Again from what I am reading here, it looks like a lack of nurse bees being talked about for sufficient division of labor for tending to the brood. Then as new brood emerges in the nuc, the bees then have more capability for expansion with forager force, defense, etc. That is why it is also imperative that adequate pollen and honey be also given with nucs at this time. That way the nurse bees just tend the brood, raise the queen, and get water and gain force as new brood emerges.

Also reason why entrances are closed down so they have less frontal area to guard.

Regards,

Dee A. Lusby


----------



## Linwood (Jun 6, 2002)

So if I put my nuc next to the mother I loose
my field bees, but will the new queen still
be alright with just the nurse bees and the
new emerging bees? I don't think I got as
many extra bees in the nuc when I made it.
So maybe I should leave it at the location it's at now. Linwood


----------



## Linwood (Jun 6, 2002)

I forgot to say that I let the bees make a
queen cell them selfs.they do have plenty
of honey and they have been bringing in pollen. I need to make my mind up because I
think the queen cell is going to emerge by
the 11th.
thanks. Linwood


----------



## Dee A. Lusby (Oct 4, 2000)

Linwood,

Your nurse bee population are the key to your new queen making it really, not the field bees, but you will need adquate amounts.

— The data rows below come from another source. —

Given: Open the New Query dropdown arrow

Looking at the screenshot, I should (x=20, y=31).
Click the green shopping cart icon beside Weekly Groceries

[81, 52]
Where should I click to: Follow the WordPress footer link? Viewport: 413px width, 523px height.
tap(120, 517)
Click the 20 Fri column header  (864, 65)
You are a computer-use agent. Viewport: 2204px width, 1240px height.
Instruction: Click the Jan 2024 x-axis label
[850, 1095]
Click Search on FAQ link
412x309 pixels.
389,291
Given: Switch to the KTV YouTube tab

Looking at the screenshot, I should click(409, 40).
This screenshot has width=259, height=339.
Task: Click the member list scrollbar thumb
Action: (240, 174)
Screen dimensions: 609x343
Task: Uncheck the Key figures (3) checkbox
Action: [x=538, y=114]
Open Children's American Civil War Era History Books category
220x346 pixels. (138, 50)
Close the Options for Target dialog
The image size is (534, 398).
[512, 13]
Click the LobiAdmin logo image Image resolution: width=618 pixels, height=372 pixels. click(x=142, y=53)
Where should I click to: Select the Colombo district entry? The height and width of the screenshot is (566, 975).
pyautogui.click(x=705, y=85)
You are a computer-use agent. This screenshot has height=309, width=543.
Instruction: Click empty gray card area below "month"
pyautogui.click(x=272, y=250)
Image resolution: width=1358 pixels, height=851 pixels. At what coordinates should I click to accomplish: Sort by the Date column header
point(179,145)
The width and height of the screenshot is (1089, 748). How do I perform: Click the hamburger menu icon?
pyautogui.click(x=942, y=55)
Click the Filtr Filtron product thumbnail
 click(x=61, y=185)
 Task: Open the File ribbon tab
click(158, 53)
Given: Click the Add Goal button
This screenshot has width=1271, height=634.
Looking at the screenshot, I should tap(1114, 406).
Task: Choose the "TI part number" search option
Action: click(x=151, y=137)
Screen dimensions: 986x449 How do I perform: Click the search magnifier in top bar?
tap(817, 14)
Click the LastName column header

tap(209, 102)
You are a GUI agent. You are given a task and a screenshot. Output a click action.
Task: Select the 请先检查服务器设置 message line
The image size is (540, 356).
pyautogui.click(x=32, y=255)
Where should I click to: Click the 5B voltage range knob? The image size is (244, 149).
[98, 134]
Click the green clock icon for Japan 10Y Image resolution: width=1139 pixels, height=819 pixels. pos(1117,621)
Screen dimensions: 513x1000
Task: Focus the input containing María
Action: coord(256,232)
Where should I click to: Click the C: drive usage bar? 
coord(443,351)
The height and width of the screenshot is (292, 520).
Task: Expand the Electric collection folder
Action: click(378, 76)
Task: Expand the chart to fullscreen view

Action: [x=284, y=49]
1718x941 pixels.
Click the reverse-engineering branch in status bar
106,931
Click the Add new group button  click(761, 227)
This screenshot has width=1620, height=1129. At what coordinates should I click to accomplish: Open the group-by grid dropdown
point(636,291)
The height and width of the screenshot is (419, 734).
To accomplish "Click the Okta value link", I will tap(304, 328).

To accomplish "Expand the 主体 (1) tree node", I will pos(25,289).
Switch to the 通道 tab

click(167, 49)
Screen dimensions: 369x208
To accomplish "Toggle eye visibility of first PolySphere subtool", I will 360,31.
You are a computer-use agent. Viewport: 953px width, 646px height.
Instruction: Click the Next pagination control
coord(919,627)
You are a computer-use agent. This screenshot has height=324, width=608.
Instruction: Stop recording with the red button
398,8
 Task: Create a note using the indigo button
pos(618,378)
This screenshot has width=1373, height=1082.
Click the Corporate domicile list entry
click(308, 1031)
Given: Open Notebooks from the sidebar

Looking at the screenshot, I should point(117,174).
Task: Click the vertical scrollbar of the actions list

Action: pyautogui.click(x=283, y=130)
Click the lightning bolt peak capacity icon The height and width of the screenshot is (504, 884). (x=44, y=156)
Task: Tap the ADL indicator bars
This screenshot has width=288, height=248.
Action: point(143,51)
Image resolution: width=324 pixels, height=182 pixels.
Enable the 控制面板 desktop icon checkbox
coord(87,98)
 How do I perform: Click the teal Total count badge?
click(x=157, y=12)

If the bees are already flying and bringing in honey and pollen where they are and the queen cell is to emerge very soon, I myself would leave it be, especially if not strong in numbers, for to move it might leave new field force behind where the nuc is now and lessen its strength even more.

Maybe best to wait until queen is mated and laying on 2-3 frames and then move beside mother colony if you want to in a few weeks and be safe then sorry.

Regards,

Dee


----------



## Linwood (Jun 6, 2002)

Thanks Dee, for the reply I think I'll take
your advice and leave it. I have carniolans
at the location they are at, I am planning
on requeening them.this is the third year
and I have not got any honey from them, maybe the mixed breed will be fine carniolan
and Italian. thanks alot I like this forum
I have learned a lot. THANKS AGAIN
LINWOOD


----------